* Work instructions
Copy the entries below exactly, from the line containing "Given: Toggle the accept terms switch" through the line containing "(x=545, y=372)", including both of those lines.

* Entries supplied
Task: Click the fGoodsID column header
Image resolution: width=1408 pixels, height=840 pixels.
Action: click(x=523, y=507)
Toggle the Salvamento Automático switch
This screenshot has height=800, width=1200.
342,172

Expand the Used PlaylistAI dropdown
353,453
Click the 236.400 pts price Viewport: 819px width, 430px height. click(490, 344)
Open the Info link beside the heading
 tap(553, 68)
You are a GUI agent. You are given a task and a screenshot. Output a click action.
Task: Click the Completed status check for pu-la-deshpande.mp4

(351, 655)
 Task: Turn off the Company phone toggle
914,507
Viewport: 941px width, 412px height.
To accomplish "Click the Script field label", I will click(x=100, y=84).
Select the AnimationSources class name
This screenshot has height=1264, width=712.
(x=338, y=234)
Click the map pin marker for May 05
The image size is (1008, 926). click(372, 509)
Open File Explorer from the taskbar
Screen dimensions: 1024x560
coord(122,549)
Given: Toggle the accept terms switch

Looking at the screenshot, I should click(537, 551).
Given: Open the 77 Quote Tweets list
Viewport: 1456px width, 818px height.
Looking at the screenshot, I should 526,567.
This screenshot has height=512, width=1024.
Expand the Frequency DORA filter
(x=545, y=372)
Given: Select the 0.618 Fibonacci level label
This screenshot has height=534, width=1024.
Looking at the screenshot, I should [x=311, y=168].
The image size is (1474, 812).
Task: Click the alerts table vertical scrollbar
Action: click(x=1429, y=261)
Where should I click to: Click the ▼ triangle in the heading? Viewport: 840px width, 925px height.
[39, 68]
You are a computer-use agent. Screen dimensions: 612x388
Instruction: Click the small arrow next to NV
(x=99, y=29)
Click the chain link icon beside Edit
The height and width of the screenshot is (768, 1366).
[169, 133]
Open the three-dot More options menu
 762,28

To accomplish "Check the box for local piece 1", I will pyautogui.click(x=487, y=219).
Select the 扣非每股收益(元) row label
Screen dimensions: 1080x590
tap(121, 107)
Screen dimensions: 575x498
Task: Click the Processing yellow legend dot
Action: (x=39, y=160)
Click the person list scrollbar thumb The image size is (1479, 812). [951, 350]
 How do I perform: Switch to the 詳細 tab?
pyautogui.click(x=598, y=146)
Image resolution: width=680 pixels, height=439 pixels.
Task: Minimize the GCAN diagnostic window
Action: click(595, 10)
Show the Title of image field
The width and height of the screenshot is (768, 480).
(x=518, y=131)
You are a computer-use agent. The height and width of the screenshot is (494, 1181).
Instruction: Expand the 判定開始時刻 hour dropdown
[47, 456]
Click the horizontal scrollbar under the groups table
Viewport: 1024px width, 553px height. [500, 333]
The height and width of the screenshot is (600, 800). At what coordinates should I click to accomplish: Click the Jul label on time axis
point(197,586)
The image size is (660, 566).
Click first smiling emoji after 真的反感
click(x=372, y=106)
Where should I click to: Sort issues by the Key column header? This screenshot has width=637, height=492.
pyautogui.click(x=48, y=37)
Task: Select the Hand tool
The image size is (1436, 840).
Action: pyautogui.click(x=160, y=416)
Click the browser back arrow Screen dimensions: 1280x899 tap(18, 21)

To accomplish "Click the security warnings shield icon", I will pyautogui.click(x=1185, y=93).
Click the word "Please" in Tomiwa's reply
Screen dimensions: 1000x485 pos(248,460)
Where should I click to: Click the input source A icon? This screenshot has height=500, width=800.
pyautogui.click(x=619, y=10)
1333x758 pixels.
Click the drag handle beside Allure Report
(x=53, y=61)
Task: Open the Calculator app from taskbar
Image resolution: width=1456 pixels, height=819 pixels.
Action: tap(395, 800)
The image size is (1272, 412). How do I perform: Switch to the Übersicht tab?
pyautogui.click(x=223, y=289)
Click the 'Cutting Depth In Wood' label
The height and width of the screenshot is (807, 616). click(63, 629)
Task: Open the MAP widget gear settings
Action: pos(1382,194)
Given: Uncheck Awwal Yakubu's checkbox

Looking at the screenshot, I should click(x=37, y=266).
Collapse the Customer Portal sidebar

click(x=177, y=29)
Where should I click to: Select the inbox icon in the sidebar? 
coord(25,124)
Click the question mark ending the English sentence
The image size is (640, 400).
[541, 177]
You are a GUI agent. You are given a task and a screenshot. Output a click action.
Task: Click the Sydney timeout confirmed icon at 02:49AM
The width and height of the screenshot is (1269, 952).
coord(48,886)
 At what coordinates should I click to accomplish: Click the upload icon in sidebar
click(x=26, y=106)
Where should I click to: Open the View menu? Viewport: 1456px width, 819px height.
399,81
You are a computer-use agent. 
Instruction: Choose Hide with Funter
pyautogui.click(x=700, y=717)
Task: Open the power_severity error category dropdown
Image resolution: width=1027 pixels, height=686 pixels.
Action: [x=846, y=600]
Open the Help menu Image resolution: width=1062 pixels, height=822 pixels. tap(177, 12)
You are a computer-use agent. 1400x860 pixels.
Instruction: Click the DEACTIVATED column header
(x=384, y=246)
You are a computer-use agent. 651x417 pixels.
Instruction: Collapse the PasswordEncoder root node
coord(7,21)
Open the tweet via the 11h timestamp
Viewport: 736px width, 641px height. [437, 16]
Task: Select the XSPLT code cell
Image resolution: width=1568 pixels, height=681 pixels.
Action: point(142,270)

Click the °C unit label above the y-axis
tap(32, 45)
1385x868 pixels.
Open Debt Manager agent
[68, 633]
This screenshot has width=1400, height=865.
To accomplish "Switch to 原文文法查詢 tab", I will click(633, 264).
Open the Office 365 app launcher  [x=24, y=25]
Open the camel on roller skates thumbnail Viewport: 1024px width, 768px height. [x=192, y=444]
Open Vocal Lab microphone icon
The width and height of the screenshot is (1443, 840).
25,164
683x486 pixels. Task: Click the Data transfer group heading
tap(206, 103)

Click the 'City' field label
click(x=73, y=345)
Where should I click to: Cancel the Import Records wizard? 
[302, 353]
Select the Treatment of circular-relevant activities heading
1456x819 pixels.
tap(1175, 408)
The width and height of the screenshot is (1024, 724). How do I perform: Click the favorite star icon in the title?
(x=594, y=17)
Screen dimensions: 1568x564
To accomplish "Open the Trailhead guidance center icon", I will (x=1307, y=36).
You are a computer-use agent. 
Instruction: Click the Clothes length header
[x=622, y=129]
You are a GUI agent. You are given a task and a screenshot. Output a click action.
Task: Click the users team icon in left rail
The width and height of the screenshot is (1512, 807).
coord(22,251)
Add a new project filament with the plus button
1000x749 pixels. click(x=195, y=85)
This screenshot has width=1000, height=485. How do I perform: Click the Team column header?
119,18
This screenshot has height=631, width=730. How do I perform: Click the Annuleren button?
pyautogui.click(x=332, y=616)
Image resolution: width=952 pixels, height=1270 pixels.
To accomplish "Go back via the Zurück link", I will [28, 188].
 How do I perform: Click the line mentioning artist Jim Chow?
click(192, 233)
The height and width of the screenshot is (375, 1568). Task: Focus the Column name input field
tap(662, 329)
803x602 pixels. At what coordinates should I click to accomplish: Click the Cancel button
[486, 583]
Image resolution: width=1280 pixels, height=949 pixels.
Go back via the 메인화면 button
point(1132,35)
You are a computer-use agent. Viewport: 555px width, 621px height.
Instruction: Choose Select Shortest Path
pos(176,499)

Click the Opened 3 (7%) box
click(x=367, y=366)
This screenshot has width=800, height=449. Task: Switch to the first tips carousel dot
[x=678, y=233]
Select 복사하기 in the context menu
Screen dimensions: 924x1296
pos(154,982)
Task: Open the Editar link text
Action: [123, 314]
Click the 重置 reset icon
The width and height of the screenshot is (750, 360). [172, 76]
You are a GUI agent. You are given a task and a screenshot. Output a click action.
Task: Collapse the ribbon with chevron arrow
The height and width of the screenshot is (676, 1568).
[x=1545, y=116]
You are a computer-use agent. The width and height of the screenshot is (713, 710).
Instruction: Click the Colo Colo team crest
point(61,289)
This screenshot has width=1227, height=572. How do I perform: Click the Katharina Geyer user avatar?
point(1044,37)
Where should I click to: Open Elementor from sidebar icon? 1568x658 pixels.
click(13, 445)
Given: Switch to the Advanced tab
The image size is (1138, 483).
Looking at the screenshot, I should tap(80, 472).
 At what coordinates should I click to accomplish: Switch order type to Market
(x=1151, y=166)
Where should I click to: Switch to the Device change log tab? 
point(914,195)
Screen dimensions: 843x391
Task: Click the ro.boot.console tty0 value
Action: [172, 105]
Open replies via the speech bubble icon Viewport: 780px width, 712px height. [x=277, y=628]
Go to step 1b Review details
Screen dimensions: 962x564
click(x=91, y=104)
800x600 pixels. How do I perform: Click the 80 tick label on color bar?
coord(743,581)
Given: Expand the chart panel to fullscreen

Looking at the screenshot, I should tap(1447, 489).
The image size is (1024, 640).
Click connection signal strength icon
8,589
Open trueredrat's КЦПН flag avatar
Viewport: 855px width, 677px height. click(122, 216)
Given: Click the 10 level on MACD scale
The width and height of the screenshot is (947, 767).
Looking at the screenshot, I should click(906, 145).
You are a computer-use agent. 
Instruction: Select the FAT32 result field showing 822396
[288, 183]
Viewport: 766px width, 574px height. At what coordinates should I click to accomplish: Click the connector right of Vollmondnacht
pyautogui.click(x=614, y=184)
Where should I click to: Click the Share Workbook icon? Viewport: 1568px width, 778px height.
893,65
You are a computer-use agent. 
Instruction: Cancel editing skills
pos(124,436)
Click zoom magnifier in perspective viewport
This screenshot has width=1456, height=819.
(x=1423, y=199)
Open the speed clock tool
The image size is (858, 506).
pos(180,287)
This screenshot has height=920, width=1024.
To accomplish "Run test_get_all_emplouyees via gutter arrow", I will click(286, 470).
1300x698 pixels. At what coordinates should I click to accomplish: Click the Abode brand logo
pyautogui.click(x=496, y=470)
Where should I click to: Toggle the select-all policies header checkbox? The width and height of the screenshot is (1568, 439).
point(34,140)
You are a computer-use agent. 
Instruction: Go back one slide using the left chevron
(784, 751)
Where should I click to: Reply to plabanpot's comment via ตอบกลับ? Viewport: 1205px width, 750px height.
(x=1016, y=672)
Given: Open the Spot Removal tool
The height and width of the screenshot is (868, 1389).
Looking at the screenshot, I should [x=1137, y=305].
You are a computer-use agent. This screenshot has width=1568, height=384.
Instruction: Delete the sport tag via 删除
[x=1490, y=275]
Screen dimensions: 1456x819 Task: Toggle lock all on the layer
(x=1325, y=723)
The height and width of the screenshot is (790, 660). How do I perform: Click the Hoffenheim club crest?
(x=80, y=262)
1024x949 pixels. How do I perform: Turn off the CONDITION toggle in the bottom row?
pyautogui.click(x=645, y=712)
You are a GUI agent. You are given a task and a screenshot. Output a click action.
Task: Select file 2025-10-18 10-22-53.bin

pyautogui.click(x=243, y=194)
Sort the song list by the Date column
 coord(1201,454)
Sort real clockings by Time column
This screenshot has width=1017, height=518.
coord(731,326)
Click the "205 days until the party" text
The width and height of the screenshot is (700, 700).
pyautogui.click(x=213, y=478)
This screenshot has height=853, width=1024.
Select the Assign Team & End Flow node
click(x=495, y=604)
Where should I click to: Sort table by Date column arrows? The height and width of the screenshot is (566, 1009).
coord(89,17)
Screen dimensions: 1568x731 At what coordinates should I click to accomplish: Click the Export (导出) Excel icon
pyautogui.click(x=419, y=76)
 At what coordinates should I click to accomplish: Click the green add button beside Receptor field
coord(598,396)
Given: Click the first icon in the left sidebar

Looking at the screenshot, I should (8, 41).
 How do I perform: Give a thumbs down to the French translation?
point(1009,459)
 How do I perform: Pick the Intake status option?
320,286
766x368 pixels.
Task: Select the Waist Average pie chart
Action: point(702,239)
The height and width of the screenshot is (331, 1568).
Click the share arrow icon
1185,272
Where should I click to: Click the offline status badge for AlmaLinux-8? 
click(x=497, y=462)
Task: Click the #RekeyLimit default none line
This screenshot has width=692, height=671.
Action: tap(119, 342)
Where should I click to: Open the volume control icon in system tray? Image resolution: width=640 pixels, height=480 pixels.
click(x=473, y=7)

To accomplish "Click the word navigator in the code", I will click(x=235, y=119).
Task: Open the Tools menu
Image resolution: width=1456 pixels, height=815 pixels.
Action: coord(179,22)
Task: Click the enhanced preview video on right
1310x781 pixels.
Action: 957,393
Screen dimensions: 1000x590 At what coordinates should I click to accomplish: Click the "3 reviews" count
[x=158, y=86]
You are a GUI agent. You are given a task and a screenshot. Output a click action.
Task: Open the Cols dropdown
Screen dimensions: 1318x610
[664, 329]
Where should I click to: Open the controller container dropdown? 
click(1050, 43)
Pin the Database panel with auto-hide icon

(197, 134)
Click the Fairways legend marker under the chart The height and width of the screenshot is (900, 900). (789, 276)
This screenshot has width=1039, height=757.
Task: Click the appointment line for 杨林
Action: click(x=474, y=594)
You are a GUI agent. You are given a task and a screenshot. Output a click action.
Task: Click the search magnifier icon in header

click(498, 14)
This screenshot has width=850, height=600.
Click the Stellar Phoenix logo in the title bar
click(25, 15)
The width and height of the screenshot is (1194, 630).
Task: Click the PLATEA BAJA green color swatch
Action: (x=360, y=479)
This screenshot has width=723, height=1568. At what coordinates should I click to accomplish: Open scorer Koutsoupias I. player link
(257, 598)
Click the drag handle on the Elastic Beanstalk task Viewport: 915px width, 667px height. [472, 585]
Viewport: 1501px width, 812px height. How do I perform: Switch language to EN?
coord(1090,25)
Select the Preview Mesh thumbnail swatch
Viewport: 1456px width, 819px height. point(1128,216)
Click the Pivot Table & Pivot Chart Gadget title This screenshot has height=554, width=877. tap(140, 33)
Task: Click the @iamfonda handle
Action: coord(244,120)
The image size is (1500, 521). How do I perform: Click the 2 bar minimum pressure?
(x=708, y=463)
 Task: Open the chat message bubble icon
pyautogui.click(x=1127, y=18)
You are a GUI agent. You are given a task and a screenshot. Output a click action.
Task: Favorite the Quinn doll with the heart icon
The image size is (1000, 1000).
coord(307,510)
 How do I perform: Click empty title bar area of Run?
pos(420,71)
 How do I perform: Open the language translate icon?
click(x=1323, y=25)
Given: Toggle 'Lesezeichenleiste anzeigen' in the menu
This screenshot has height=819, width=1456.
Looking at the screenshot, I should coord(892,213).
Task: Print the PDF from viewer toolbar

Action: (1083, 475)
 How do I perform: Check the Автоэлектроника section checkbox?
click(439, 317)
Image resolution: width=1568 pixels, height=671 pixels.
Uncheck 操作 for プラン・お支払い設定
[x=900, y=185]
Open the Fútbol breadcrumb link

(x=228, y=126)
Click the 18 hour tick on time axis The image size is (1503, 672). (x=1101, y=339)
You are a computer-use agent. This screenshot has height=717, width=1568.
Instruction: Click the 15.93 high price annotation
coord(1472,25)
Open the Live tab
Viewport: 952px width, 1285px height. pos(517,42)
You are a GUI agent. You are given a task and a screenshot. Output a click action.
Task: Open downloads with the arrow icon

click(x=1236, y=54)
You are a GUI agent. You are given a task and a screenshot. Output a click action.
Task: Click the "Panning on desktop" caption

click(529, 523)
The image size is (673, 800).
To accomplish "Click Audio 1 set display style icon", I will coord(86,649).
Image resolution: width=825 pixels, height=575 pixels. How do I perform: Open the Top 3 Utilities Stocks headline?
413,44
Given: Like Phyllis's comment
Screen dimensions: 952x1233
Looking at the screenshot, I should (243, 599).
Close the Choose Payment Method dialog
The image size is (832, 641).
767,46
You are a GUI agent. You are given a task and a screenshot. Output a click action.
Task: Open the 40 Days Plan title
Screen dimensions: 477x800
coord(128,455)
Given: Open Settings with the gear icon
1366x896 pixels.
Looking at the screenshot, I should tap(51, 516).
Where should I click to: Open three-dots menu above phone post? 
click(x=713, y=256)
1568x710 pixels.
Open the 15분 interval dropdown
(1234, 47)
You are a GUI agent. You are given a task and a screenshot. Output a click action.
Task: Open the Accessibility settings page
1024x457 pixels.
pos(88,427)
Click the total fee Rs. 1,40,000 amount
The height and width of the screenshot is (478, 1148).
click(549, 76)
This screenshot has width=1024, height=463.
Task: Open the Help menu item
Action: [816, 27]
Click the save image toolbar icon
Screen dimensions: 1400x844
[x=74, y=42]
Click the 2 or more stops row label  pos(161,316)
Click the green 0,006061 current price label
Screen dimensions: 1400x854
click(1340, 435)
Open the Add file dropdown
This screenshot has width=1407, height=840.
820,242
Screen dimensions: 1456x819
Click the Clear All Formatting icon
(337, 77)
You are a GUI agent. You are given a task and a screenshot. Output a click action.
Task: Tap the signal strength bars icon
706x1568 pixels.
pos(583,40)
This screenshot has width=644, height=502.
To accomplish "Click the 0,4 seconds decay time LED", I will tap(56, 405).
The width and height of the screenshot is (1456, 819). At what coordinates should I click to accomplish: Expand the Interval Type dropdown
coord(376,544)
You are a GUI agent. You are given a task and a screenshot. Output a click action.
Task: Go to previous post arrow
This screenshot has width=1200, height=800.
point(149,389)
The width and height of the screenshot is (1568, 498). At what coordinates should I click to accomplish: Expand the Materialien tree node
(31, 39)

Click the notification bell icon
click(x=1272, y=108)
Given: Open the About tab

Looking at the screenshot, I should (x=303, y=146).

* Answer
Given: Toggle the accept terms switch

Looking at the screenshot, I should click(537, 551).
Given: Open the 77 Quote Tweets list
Viewport: 1456px width, 818px height.
Looking at the screenshot, I should 526,567.
This screenshot has height=512, width=1024.
Expand the Frequency DORA filter
(x=545, y=372)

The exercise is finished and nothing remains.